> **WHAT TO DO**
In the records below, some lines contain the word "marker". Copy each of them.

> **SUPPLIED MATERIAL**
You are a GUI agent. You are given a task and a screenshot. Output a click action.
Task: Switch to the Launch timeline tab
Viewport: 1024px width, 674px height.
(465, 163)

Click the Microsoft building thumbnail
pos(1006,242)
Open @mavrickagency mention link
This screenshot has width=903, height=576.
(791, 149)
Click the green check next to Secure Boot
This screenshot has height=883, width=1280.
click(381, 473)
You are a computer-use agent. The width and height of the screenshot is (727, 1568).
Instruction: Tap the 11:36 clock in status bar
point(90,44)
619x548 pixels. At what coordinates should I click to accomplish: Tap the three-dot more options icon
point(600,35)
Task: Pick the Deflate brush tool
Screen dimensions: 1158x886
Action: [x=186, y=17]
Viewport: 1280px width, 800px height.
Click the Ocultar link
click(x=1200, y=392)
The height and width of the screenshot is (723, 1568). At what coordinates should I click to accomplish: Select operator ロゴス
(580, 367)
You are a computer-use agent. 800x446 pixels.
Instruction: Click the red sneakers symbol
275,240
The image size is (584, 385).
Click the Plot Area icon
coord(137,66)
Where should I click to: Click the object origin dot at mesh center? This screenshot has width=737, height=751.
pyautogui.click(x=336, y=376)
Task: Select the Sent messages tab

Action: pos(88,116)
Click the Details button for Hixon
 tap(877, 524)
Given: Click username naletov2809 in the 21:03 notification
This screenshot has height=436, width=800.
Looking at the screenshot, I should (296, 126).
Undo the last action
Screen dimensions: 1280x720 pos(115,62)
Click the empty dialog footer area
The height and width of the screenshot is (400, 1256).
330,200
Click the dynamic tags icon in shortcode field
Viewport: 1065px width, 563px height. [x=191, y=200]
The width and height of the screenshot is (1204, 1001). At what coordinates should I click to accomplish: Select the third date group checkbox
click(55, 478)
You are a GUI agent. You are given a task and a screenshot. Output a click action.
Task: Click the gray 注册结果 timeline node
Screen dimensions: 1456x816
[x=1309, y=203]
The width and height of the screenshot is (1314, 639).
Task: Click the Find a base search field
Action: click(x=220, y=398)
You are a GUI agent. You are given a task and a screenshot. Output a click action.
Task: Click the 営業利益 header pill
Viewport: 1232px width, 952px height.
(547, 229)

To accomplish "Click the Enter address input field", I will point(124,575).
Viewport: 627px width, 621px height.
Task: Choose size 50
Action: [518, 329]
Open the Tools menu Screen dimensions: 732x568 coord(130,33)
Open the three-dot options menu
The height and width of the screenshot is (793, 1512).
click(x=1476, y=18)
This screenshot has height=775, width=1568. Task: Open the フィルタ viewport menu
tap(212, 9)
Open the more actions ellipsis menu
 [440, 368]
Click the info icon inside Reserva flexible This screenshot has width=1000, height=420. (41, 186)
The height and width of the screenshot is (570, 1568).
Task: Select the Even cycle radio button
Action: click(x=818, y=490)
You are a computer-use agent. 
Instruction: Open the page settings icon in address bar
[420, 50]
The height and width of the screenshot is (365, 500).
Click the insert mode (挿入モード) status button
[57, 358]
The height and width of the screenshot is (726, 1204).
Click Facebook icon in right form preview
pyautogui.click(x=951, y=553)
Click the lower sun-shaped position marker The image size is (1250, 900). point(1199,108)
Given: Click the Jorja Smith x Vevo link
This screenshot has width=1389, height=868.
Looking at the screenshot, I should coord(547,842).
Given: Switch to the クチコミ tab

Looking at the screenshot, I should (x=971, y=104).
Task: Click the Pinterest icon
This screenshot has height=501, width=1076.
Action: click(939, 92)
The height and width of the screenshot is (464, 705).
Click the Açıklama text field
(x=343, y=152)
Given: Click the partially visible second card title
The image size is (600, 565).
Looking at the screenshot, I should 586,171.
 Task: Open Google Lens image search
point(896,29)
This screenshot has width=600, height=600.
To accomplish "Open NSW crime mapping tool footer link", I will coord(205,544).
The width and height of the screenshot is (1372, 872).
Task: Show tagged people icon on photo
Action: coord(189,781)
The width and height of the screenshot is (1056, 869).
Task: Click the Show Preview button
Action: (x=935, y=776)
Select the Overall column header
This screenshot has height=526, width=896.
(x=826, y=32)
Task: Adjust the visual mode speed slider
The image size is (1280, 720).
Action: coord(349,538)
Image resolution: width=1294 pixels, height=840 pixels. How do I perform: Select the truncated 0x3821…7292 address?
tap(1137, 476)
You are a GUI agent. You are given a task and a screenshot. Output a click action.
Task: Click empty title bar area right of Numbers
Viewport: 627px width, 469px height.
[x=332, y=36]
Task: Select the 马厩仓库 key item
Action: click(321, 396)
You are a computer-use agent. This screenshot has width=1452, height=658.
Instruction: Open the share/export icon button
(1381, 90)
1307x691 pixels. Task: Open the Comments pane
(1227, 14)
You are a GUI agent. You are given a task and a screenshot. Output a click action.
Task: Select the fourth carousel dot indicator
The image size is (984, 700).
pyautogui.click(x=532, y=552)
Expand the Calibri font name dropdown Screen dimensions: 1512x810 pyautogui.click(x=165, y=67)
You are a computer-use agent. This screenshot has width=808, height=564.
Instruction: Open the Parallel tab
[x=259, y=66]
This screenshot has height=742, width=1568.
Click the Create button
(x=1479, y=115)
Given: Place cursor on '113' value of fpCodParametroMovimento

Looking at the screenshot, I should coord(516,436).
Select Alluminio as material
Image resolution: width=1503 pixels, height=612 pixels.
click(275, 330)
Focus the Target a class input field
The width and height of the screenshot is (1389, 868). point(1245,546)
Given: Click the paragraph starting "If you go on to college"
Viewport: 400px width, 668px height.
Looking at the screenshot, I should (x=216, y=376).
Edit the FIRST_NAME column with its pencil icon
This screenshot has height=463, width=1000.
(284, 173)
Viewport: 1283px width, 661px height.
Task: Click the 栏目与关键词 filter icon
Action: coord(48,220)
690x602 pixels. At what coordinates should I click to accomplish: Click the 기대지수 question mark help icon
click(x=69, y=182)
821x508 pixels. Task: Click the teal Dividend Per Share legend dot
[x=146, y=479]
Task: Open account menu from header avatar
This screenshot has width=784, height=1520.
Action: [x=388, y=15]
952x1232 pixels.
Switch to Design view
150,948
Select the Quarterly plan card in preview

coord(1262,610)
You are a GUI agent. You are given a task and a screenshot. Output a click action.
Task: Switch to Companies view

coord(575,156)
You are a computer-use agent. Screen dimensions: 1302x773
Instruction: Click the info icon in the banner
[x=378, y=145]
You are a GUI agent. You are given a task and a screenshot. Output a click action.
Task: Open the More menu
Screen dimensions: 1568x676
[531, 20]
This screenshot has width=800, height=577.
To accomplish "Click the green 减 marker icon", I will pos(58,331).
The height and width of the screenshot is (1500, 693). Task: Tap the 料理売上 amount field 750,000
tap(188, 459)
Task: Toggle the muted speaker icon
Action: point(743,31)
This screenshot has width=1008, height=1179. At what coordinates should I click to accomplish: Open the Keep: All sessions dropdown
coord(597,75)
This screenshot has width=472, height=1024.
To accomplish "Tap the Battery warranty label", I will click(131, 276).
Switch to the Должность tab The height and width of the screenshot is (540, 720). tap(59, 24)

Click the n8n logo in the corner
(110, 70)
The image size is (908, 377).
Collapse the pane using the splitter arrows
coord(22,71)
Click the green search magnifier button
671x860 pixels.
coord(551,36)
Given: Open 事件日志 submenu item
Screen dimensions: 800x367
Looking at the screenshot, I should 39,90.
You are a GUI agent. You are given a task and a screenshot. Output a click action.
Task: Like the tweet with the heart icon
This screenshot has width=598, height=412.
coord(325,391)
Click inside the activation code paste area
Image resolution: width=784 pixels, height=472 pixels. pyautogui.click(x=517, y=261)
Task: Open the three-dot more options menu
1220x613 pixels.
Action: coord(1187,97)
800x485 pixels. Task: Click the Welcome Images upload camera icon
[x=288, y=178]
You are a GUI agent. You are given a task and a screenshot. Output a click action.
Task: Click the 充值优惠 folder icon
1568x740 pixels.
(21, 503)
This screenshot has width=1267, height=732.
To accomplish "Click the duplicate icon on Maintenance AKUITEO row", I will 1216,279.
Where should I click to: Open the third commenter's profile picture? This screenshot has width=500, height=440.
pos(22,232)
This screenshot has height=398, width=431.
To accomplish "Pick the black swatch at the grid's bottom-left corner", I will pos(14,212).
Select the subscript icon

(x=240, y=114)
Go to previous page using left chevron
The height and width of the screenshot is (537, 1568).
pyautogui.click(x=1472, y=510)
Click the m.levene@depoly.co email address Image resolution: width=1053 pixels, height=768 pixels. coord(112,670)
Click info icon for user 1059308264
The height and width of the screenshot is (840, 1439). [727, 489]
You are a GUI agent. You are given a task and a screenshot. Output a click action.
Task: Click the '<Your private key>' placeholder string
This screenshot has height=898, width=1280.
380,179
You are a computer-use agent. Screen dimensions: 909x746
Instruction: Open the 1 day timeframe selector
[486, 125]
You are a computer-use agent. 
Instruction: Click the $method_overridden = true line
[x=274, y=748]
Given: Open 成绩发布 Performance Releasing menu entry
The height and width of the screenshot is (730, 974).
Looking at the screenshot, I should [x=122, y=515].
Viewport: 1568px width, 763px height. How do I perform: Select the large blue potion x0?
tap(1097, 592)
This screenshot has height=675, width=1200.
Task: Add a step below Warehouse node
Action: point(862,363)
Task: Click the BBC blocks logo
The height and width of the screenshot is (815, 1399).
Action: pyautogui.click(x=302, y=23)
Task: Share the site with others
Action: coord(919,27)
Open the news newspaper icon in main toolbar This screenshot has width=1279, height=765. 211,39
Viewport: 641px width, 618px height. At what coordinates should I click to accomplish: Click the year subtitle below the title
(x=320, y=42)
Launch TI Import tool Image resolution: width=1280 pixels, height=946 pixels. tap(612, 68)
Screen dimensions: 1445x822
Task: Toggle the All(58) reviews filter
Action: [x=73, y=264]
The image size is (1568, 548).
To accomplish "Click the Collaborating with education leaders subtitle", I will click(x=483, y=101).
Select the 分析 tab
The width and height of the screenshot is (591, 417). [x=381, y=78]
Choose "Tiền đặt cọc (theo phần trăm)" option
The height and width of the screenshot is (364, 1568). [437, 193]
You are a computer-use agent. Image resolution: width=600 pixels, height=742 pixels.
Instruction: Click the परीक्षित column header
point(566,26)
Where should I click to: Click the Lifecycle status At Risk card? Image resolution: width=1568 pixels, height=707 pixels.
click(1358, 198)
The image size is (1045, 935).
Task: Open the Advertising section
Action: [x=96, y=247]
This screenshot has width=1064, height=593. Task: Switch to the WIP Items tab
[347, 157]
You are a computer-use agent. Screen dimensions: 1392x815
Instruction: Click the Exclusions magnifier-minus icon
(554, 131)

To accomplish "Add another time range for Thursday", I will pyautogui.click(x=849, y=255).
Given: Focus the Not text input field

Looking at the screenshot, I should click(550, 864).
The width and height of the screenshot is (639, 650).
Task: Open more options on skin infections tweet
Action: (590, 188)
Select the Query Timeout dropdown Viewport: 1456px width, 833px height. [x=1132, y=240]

> **SOLUTION FOR THIS EXERCISE**
Click the lower sun-shaped position marker The image size is (1250, 900). point(1199,108)
To accomplish "Click the green 减 marker icon", I will pos(58,331).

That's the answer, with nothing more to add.